About this exercise >> What lines in the records below include the word "computer"? Return each one.

═══ Records shown ═══

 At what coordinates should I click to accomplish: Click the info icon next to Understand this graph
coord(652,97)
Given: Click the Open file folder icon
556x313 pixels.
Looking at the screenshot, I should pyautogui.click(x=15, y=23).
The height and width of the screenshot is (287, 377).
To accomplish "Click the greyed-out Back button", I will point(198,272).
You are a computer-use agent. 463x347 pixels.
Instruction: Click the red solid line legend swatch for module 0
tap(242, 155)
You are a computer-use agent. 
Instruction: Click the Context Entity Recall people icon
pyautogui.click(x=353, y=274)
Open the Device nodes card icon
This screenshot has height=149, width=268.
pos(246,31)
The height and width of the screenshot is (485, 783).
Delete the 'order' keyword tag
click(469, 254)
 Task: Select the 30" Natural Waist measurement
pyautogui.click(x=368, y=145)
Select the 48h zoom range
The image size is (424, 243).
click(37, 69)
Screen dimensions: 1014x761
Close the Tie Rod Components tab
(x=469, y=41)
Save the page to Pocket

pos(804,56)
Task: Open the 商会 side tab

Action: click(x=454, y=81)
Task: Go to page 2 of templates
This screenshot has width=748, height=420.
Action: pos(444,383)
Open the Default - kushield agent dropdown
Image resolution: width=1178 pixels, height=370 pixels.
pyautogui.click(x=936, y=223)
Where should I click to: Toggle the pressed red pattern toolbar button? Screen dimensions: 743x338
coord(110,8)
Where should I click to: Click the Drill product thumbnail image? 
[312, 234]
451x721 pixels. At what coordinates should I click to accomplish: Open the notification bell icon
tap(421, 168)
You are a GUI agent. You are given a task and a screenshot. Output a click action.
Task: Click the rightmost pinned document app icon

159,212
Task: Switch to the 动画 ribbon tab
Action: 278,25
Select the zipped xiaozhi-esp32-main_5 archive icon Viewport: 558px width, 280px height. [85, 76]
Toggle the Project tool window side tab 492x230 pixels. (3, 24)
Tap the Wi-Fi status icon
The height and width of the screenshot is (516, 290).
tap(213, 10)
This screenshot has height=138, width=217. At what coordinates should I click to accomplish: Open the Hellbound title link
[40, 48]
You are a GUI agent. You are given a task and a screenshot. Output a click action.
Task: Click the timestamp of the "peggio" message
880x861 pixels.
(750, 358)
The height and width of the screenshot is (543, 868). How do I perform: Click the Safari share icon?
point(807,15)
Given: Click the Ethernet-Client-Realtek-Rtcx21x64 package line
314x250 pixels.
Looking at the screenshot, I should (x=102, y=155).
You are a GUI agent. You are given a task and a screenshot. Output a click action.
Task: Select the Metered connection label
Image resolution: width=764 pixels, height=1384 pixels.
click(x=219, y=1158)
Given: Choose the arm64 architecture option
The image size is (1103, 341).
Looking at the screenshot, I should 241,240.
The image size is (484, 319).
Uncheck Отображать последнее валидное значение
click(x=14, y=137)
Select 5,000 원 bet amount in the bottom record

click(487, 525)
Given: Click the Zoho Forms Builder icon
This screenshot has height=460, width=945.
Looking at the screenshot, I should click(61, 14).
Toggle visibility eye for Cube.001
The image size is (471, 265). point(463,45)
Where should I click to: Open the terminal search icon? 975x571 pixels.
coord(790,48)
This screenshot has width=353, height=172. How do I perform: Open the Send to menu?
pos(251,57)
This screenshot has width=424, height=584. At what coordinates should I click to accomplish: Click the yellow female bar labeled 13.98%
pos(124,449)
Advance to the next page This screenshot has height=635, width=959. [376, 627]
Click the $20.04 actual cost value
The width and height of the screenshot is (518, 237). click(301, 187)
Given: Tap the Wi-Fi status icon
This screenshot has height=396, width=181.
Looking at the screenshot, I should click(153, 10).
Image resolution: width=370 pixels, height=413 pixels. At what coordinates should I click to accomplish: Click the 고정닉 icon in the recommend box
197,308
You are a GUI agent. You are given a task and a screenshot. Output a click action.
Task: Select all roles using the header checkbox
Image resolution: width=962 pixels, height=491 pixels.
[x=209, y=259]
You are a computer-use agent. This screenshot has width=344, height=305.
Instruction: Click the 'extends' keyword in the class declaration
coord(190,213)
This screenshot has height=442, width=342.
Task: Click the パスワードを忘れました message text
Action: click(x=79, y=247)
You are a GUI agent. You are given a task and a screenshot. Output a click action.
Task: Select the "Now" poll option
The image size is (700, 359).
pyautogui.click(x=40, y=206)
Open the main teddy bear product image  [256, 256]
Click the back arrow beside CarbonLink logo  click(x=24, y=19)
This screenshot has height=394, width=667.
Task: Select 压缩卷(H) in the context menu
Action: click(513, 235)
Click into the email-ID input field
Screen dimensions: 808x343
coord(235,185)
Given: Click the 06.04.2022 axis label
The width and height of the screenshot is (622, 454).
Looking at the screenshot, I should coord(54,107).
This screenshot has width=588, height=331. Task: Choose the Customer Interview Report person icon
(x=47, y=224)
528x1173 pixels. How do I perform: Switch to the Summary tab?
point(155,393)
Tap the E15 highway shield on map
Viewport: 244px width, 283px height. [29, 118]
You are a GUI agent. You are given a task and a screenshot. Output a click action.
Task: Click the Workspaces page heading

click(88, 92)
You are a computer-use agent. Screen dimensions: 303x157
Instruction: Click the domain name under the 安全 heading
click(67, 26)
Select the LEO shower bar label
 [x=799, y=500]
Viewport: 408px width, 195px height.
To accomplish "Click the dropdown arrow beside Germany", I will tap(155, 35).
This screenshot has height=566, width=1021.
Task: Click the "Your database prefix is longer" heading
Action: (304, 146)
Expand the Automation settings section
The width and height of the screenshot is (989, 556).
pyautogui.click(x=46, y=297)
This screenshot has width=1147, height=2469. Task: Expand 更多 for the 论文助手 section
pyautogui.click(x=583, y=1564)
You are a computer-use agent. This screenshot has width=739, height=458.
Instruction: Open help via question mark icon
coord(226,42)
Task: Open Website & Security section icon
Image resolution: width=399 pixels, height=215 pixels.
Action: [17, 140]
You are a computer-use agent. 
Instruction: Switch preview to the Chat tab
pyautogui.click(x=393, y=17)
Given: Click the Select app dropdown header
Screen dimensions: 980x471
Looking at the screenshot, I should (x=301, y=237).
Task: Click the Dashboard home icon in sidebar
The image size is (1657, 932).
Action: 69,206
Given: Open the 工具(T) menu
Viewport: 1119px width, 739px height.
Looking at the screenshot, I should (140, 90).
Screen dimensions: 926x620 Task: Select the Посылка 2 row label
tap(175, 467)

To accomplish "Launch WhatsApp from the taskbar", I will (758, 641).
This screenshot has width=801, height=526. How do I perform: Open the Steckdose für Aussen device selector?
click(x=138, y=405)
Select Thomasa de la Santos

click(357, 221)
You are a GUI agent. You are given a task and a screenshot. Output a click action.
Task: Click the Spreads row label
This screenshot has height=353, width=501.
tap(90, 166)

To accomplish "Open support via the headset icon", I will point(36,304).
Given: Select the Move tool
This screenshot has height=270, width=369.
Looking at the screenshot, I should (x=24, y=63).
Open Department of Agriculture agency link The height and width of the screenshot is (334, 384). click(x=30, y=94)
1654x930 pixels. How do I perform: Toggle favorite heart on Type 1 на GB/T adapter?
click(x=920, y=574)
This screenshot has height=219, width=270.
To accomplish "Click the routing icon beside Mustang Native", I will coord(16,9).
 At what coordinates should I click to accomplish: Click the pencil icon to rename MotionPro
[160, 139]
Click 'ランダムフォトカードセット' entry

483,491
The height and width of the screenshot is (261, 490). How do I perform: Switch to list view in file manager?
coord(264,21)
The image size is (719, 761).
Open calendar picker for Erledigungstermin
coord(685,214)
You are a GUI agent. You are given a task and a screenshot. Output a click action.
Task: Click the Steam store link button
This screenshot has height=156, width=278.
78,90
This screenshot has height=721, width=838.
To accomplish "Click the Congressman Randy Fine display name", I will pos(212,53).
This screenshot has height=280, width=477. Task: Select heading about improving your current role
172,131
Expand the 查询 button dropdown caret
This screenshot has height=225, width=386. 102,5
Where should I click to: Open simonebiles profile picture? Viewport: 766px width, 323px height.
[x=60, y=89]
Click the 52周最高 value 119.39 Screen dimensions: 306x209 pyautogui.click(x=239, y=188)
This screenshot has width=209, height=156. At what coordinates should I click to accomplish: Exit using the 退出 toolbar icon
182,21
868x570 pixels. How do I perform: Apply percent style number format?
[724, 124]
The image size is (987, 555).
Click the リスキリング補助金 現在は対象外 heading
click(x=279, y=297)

═══

Your solution >>
You are a computer-use agent. 463x347 pixels.
You are a computer-use agent. 
You are a computer-use agent. This screenshot has width=344, height=305.
You are a computer-use agent. Screen dimensions: 303x157
You are a computer-use agent. This screenshot has width=739, height=458.
You are a computer-use agent. 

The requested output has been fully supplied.